There’s nowhere to hide when you go it alone acoustically, but here are a few things to consider in order to make your show as musically interesting and entertaining for the audience as possible.
> If You’re Playing Near Home, Go Big
Bring as many guitars as you can manage. If you’ve got a ukulele or mandolin you can incorporate into the set, do it. Folks like to see solo performers play different instruments, and most people — especially other players — simply dig looking at musical gear. It’s also great for starting conversations before and after the show.
> Otherwise, Travel Light
When driving a small vehicle or flying, bring your most versatile instrument — which is usually a mid-sized acoustic-electric setup to accommodate a variety of plucking and playing styles. If 12-string is a big part of your thing, there’s simply no substitute. Otherwise, fake it with a chorus pedal. I recommend keeping your essential acoustic pedals separate from your electric ones and on a dedicated “acoustic” pedalboard. Save money when flying by packing it smartly in bubble wrap inside a piece of standard hardshell luggage, rather than paying weight overage fees for a heavy-duty case on every trip. Or, consider a handy all-in-one pedal, such as the Tech 21 Acoustic Fly Rig.

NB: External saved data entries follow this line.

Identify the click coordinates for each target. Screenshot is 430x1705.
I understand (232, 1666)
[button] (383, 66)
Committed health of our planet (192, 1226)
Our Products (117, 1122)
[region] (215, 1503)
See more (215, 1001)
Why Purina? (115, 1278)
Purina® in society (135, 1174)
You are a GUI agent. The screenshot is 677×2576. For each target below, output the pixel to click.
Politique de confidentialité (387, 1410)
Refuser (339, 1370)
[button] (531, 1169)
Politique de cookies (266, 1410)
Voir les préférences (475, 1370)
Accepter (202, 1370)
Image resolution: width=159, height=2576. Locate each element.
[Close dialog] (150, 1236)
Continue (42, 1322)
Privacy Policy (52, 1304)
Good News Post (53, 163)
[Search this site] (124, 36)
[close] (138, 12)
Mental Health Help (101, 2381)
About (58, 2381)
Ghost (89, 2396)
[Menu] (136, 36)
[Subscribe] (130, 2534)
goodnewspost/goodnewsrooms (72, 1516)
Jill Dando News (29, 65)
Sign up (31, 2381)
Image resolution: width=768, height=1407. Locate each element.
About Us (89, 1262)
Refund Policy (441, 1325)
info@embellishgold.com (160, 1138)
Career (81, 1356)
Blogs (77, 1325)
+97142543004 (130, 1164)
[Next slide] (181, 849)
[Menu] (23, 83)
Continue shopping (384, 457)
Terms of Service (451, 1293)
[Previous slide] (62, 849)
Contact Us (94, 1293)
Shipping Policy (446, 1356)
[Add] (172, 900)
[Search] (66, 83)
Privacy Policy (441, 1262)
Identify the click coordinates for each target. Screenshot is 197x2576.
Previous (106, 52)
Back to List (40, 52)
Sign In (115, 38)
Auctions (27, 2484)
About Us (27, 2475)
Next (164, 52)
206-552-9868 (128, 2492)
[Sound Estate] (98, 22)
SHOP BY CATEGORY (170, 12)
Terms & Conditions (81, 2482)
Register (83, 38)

> Soundcheck Before the Show
Do a thorough soundcheck of all your gear at home, because you might not get one at the club. Have a handle on the various characters of your instruments and the settings on your pedals. At the venue, it should all be about dialing in that specific room. If you can speak the language of frequencies, the sound tech will appreciate it. Andy McKee, for example, keeps a list of notes and their corresponding frequencies, so when there’s a feedback issue with a certain note on his fretboard, he can speak specifically about where to cut or boost the mixer EQ.
> Strategize Your Set List
Flexibility is at your fingertips with no band to worry about, but it’s good to have a strategy and at least arrange your tunes into clusters that work well together. Tunings are key to such groupings, and if you’re switching guitars, then it’s paramount to have groupings so that you don’t spend half the show picking up and putting down variously tuned instruments. Learn which guitars hold which tunings best and lend themselves to certain styles. Plan your set accordingly.
> Mix It Up
In addition to tunings, consider keys, tempos and the blend of instrumental to vocal tunes. Two or three songs in the same key become bland, but a couple in a row can work — especially if they are at different tempos. Bob Weir does a cool thing where he places the second song in the same key at exactly half or double the tempo of the one before. Consider tones, as well. Songs with groovy ambiance can sound even more interesting when placed between dry ones, and vice versa.
Looping is the most common way for the modern solo-acoustic performer to expand sonically. It’s an awesome tool in any case, but live looping is much more exciting than preset loops. Adding percussive guitar hits to expand the sound is practically its own genre — and it is being taken to extreme levels — but simply adding a select few slaps and taps can be effective. Looping those can provide a firm groove foundation to play over. If you’re a singer, consider adding a vocal harmonizer to expand the sound of your voice.
> Play Like Your Life Depends on It
No matter what, cherish those minutes onstage, and give it your all, even if it’s a lame scene, a low-paying gig or a poorly attended show. If any of these factors warrant less than your maximum effort, you’ve lost, because then the only gig worth your very best is a sold-out Carnegie Hall.